PASSADO
Eles fizeram questão de disponibilizar a casa para que fosse realizado o funeral. Não achavam que seria certo usarem da igreja da cidade para que prestassem aquelas últimas homenagens. Tanto por não frequentarem o lugar, quanto por não terem uma religião que os confortassem de que aquela despedida estaria sendo levada para um lugar melhor.
Os Morgan continuavam os mesmos. A mesma frieza, rigidez e agora tomados por um silêncio perturbante. Fazia dois dias que não se ouviam vozes naquela casa, nem um curto diálogo ou uma frase dita por completo. Isso acontecia desde o fim do velório, quando o caixão foi colocado debaixo da terra e eles tiveram de voltar para casa, com um deles deixado para trás.
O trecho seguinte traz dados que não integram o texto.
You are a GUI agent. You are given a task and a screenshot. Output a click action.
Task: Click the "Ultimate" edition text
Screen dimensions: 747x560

A morte de Trevor os abalou, e isso era inegável. Mas, o luto que se seguia com aquela família era de uma estranheza quase peculiar. Não tinha mais lágrimas, ou noites mal dormidas, era arriscado dizer que aos poucos a rotina tinha voltado. A filha mais nova quem reparava em tudo, em seu silêncio, observava como o pai organizava as coisas e às vezes dava um suspiro de exaustão, onde seu semblante mudava por alguns segundos e ela acreditava que uma lágrima viria cair, mas ele logo mudava e voltava ao que antes estava fazendo. Sua mãe permaneceu séria, vez ou outra chorava pelos cantos, ou então apelava pela bebida e se enchia de álcool até não se lembrar de onde se encontrava, precisando ser levada a força até seu quarto. Ela e a filha tiveram pouco contato, desde a morte. Nenhum abraço de acolhimento durante o velório, nenhuma mão apoiada em seu ombro em gesto de proteção, nada.
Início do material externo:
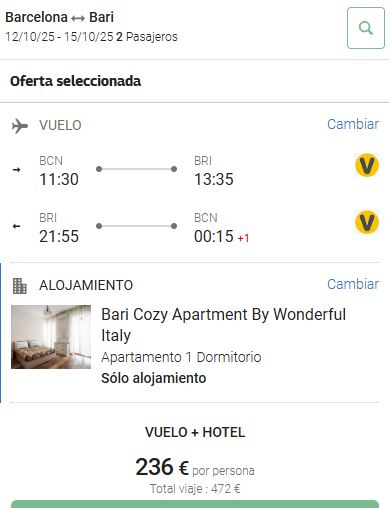Click the dates and 2 Pasajeros summary
This screenshot has height=508, width=389.
(91, 37)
Quando Sierra voltou para casa com eles, e sentiu o cheiro daquele ar pesado, quase se sentiu uma intrusa. Não existia mais brilho naquelas paredes, nos cômodos, a casa que antes era totalmente branca começou a se tornar cinza, como se tudo estivesse apodrecendo, e eles iriam afundar junto com a mobília. Ou, era só ela que se via nisso, e seus pais dariam um jeito de fugir.
A ideia do funeral veio de sua mãe, horas depois de terem chegado em casa. Ela disse que precisava se despedir de seu filho de uma maneira mais digna, e não por um caixão debaixo da terra. Sierra concordou de imediato, mas não foi escutada. Minutos depois, a mulher já estava ao telefone, conversando sobre a organização, dizendo que ficaria no comando de tudo. Contudo, foi uma mentira.
A garota quem teve de se virar em arrumar tudo. Passou a madrugada acordada, arrumando o casarão, organizando os móveis, o altar improvisado na sala de estar, a foto centralizada do irmão que seria coberta por arranjos de flores, e já pela manhã ela ainda se dedicou em preparar alguns lanchinhos para receber quem fosse visitá-los naquela manhã. Ela fez tudo sozinha, e sua mãe não a agradeceu.
Agora, faltando menos de quinze minutos para os convidados chegarem, o trio dos Morgan se encontrava em frente ao altar na sala de estar, com a foto de Trevor suspensa no suporte de madeira. O registro do quadro foi escolhido pelo anuário escolar, na qual centralizava unicamente seu rosto do pescoço para cima, onde um sorrisinho era exposto e olhos bem abertos, da maneira que ele mais gostava de ser registrado em uma fotografia. Eles nem perceberam quanto tempo haviam ficado ali, parados naquela sala, apenas observando a imagem do filho, e permitindo que a dor do luto se aprofundasse em seus internos.
— Ele era lindo — Sierra suspirou, gesticulando os ombros.
— Ele sempre será lindo — Robert Morgan tocou suas costas. — Era nosso filho.
— Meu garotinho... — Vanya cobriu a boca. — Meu lindo garotinho...
Sierra virou o rosto para a mãe, que já tinha os olhos marejados. Havia se maquiado, mesmo que não perfeitamente bem, mas que poderia piorar caso começasse a chorar.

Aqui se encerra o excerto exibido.